DNS queries involve various types of DNS records, each serving a unique purpose in the resolution process. While there are over 45 different query types, the most commonly used include:

  • A Record (Address Record): This is one of the most fundamental types of DNS records, linking a domain name to its corresponding IPv4 address, allowing browsers to route user requests to the correct server.
  • AAAA Record: Similar to the A Record but for IPv6 addresses. It's essential for routing traffic on networks that use the newer IP address format.
  • CNAME Record (Canonical Name Record): Used to alias one name to another. For example, if you have multiple domain names pointing to the same IP address, CNAME records can be used to manage this without assigning an A or AAAA record to each domain.
  • MX Record (Mail Exchange Record): This record specifies the mail server responsible for accepting email messages on behalf of a domain. It's a way to route emails to the correct email server.
  • TXT Record (Text Record): Typically used to provide text information to sources outside your domain. A common use is for verifying domain ownership and implementing email security measures like SPF (Sender Policy Framework) and DKIM (DomainKeys Identified Mail).
  • NS Record (Name Server Record): Indicates the servers that are authoritative for a particular domain. This record is used to delegate a subdomain to a set of name servers.
  • PTR Record (Pointer Record): Used primarily for reverse DNS lookups, where you query an IP address to find its associated hostname. This is the opposite of what A and AAAA records do.
  • SRV Record (Service Record): Used to identify the location of servers for specific services.

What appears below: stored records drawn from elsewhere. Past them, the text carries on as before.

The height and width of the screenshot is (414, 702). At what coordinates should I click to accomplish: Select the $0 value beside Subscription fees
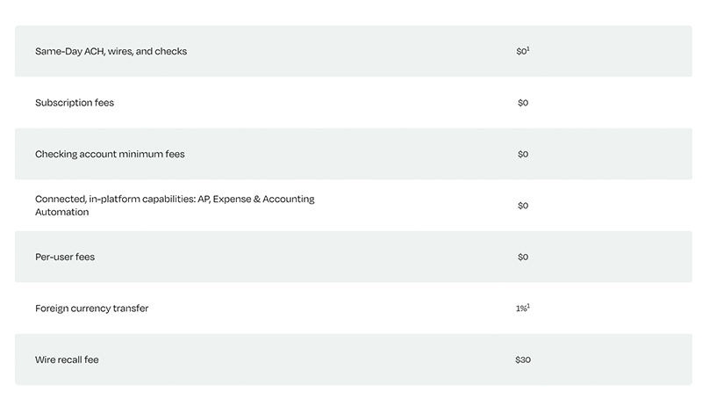point(523,103)
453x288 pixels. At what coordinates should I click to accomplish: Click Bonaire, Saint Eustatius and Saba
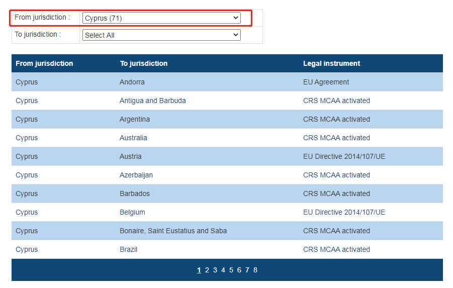[173, 231]
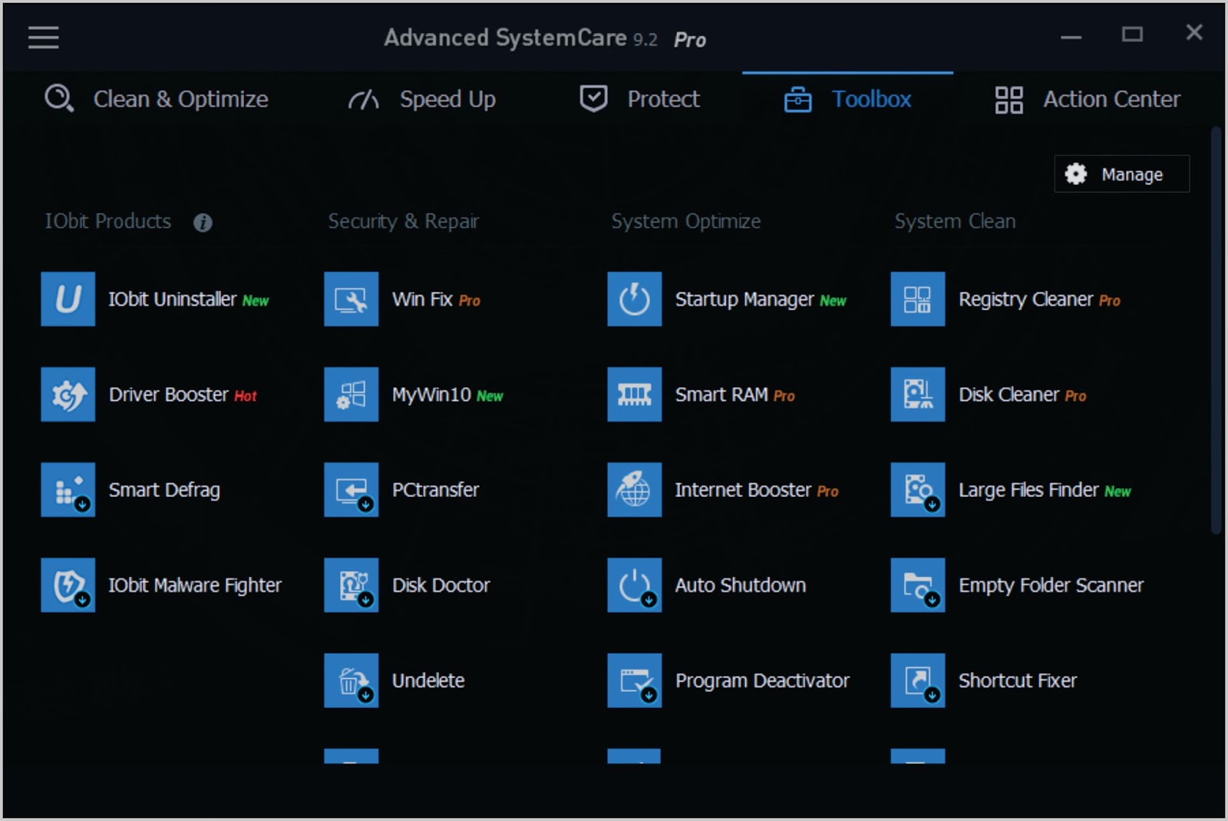Launch Driver Booster from its icon
This screenshot has height=821, width=1228.
click(68, 394)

It specifies the port number and the hostname of servers offering particular services, like VOIP or IMAP.
  • SOA Record (Start of Authority Record): This record stores essential domain information, such as the primary name server, the email of the domain administrator, domain serial number, and several timers relating to refreshing the zone.

DNS Security Considerations

DNS queries are vital, which means they can be the prime target of attacks since them being compromised can relate to the entire system being brought down on its knees. 

Threats to DNS Security

DNS Spoofing/Cache Poisoning: This technique involves maliciously altering the DNS cache data within a DNS server. The attacker inserts a false address record for a legitimate website, directing users to a fraudulent site instead. This can lead to information theft, malware distribution, or phishing attacks.

DNS Hijacking: In DNS hijacking, the attacker diverts the DNS resolution process from a legitimate DNS server to a malicious one. This allows them to redirect users to harmful websites, even when the correct URL is entered. The motive can range from spreading malware to capturing sensitive user data.

Measures for Enhancing DNS Security

In order to protect your business from such threats, you need to consider some basic security measures, and build upon them. These can include:

Use of Encrypted Protocols (DoH and DoT)

DNS over HTTPS (DoH) sends DNS queries and responses over HTTPS, ensuring data integrity and confidentiality. It prevents eavesdropping and tampering by encrypting the data between the user's device and the DNS resolver.

Similar to DoH, DNS over TLS (DoT) encrypts DNS queries using the TLS protocol, offering protection against interception and manipulation of DNS data.

DNSSEC (DNS Security Extensions)

DNSSEC adds a layer of security by validating the authenticity of the response in the DNS resolution process. It uses digital signatures to ensure that the DNS data hasn't been tampered with, preventing attacks like cache poisoning.

Regular Software Updates 

Consistently updating DNS server software is critical in safeguarding against known vulnerabilities. Patches and updates often include fixes for security flaws that could be exploited by attackers.


To sum it all up, these queries and the associated records enable users to access websites easily and securely. As technology evolves, so do the methods to optimize and secure DNS queries thereby boosting page load times, while ensuring the internet remains an efficient and safe platform for information exchange.